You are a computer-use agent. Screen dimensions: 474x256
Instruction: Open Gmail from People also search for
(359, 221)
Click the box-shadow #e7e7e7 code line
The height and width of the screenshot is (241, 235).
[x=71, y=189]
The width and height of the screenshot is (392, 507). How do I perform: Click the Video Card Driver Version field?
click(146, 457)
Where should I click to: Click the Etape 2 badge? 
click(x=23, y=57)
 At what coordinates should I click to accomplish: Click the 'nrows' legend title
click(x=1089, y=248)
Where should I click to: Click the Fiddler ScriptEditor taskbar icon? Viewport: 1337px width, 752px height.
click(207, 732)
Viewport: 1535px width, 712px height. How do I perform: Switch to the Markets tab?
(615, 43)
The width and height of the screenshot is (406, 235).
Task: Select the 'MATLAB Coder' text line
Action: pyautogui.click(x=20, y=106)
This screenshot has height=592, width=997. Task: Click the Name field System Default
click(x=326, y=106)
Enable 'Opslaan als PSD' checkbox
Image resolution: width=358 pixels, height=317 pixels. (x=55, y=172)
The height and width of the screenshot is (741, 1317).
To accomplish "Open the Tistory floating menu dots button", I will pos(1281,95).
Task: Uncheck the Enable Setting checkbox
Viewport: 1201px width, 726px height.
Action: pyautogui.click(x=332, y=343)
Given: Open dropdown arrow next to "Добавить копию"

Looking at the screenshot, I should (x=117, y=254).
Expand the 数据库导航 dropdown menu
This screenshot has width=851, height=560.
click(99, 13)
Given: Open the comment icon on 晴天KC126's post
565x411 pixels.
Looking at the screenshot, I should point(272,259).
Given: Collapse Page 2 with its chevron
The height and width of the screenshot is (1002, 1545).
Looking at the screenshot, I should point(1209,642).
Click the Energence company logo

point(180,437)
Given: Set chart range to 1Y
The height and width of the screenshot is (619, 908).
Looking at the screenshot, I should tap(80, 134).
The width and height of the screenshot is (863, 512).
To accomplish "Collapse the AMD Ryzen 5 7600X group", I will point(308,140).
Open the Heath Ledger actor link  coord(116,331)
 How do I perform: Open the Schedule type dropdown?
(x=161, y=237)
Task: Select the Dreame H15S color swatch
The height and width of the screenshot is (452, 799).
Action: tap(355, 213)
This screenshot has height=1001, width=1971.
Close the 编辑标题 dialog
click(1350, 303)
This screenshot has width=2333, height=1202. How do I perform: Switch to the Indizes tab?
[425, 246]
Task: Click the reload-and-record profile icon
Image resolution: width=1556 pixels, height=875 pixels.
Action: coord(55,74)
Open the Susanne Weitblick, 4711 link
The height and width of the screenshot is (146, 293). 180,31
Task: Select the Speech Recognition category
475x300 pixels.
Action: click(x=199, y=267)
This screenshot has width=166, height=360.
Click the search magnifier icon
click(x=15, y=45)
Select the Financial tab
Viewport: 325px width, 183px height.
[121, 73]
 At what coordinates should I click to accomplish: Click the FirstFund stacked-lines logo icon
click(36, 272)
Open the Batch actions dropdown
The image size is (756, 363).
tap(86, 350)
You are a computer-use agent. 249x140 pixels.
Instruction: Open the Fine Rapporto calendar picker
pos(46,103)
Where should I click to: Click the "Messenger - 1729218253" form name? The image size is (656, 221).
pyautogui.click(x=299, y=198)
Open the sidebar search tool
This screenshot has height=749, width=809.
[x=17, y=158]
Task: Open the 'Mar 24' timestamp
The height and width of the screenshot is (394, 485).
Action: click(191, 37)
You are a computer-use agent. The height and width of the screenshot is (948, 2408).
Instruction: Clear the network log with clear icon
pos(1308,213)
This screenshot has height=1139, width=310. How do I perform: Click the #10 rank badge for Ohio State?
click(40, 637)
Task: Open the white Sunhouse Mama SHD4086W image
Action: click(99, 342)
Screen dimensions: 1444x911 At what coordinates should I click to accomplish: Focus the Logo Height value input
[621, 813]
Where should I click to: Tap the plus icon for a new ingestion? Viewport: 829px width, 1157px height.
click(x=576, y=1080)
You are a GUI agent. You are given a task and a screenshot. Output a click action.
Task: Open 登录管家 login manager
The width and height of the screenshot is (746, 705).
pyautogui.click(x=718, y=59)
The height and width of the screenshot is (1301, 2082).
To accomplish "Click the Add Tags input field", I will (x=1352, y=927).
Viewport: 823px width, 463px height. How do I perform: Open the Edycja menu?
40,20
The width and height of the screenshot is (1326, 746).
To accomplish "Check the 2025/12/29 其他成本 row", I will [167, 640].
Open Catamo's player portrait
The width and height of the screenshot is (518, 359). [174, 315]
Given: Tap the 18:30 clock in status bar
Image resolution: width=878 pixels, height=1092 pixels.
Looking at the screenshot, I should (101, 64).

**What to do:** Render every line of the records above as a numbered list, leaving out the blank lines.

**Result:**
1. You are a computer-use agent. Screen dimensions: 474x256
2. Instruction: Open Gmail from People also search for
3. (359, 221)
4. Click the box-shadow #e7e7e7 code line
5. The height and width of the screenshot is (241, 235).
6. [x=71, y=189]
7. The width and height of the screenshot is (392, 507). How do I perform: Click the Video Card Driver Version field?
8. click(146, 457)
9. Where should I click to: Click the Etape 2 badge? 
10. click(x=23, y=57)
11.  At what coordinates should I click to accomplish: Click the 'nrows' legend title
12. click(x=1089, y=248)
13. Where should I click to: Click the Fiddler ScriptEditor taskbar icon? Viewport: 1337px width, 752px height.
14. click(207, 732)
15. Viewport: 1535px width, 712px height. How do I perform: Switch to the Markets tab?
16. (615, 43)
17. The width and height of the screenshot is (406, 235).
18. Task: Select the 'MATLAB Coder' text line
19. Action: pyautogui.click(x=20, y=106)
20. This screenshot has height=592, width=997. Task: Click the Name field System Default
21. click(x=326, y=106)
22. Enable 'Opslaan als PSD' checkbox
23. Image resolution: width=358 pixels, height=317 pixels. (x=55, y=172)
24. The height and width of the screenshot is (741, 1317).
25. To accomplish "Open the Tistory floating menu dots button", I will pos(1281,95).
26. Task: Uncheck the Enable Setting checkbox
27. Viewport: 1201px width, 726px height.
28. Action: pyautogui.click(x=332, y=343)
29. Given: Open dropdown arrow next to "Добавить копию"
30. Looking at the screenshot, I should (x=117, y=254).
31. Expand the 数据库导航 dropdown menu
32. This screenshot has width=851, height=560.
33. click(99, 13)
34. Given: Open the comment icon on 晴天KC126's post
35. 565x411 pixels.
36. Looking at the screenshot, I should point(272,259).
37. Given: Collapse Page 2 with its chevron
38. The height and width of the screenshot is (1002, 1545).
39. Looking at the screenshot, I should point(1209,642).
40. Click the Energence company logo
41. point(180,437)
42. Given: Set chart range to 1Y
43. The height and width of the screenshot is (619, 908).
44. Looking at the screenshot, I should tap(80, 134).
45. The width and height of the screenshot is (863, 512).
46. To accomplish "Collapse the AMD Ryzen 5 7600X group", I will point(308,140).
47. Open the Heath Ledger actor link  coord(116,331)
48.  How do I perform: Open the Schedule type dropdown?
49. (x=161, y=237)
50. Task: Select the Dreame H15S color swatch
51. The height and width of the screenshot is (452, 799).
52. Action: tap(355, 213)
53. This screenshot has height=1001, width=1971.
54. Close the 编辑标题 dialog
55. click(1350, 303)
56. This screenshot has width=2333, height=1202. How do I perform: Switch to the Indizes tab?
57. [425, 246]
58. Task: Click the reload-and-record profile icon
59. Image resolution: width=1556 pixels, height=875 pixels.
60. Action: coord(55,74)
61. Open the Susanne Weitblick, 4711 link
62. The height and width of the screenshot is (146, 293). 180,31
63. Task: Select the Speech Recognition category
64. 475x300 pixels.
65. Action: click(x=199, y=267)
66. This screenshot has width=166, height=360.
67. Click the search magnifier icon
68. click(x=15, y=45)
69. Select the Financial tab
70. Viewport: 325px width, 183px height.
71. [121, 73]
72.  At what coordinates should I click to accomplish: Click the FirstFund stacked-lines logo icon
73. click(36, 272)
74. Open the Batch actions dropdown
75. The image size is (756, 363).
76. tap(86, 350)
77. You are a computer-use agent. 249x140 pixels.
78. Instruction: Open the Fine Rapporto calendar picker
79. pos(46,103)
80. Where should I click to: Click the "Messenger - 1729218253" form name? The image size is (656, 221).
81. pyautogui.click(x=299, y=198)
82. Open the sidebar search tool
83. This screenshot has height=749, width=809.
84. [x=17, y=158]
85. Task: Open the 'Mar 24' timestamp
86. The height and width of the screenshot is (394, 485).
87. Action: click(191, 37)
88. You are a computer-use agent. The height and width of the screenshot is (948, 2408).
89. Instruction: Clear the network log with clear icon
90. pos(1308,213)
91. This screenshot has height=1139, width=310. How do I perform: Click the #10 rank badge for Ohio State?
92. click(40, 637)
93. Task: Open the white Sunhouse Mama SHD4086W image
94. Action: click(99, 342)
95. Screen dimensions: 1444x911 At what coordinates should I click to accomplish: Focus the Logo Height value input
96. [621, 813]
97. Where should I click to: Tap the plus icon for a new ingestion? Viewport: 829px width, 1157px height.
98. click(x=576, y=1080)
99. You are a GUI agent. You are given a task and a screenshot. Output a click action.
100. Task: Open 登录管家 login manager
101. The width and height of the screenshot is (746, 705).
102. pyautogui.click(x=718, y=59)
103. The height and width of the screenshot is (1301, 2082).
104. To accomplish "Click the Add Tags input field", I will (x=1352, y=927).
105. Viewport: 823px width, 463px height. How do I perform: Open the Edycja menu?
106. 40,20
107. The width and height of the screenshot is (1326, 746).
108. To accomplish "Check the 2025/12/29 其他成本 row", I will [167, 640].
109. Open Catamo's player portrait
110. The width and height of the screenshot is (518, 359). [174, 315]
111. Given: Tap the 18:30 clock in status bar
112. Image resolution: width=878 pixels, height=1092 pixels.
113. Looking at the screenshot, I should (101, 64).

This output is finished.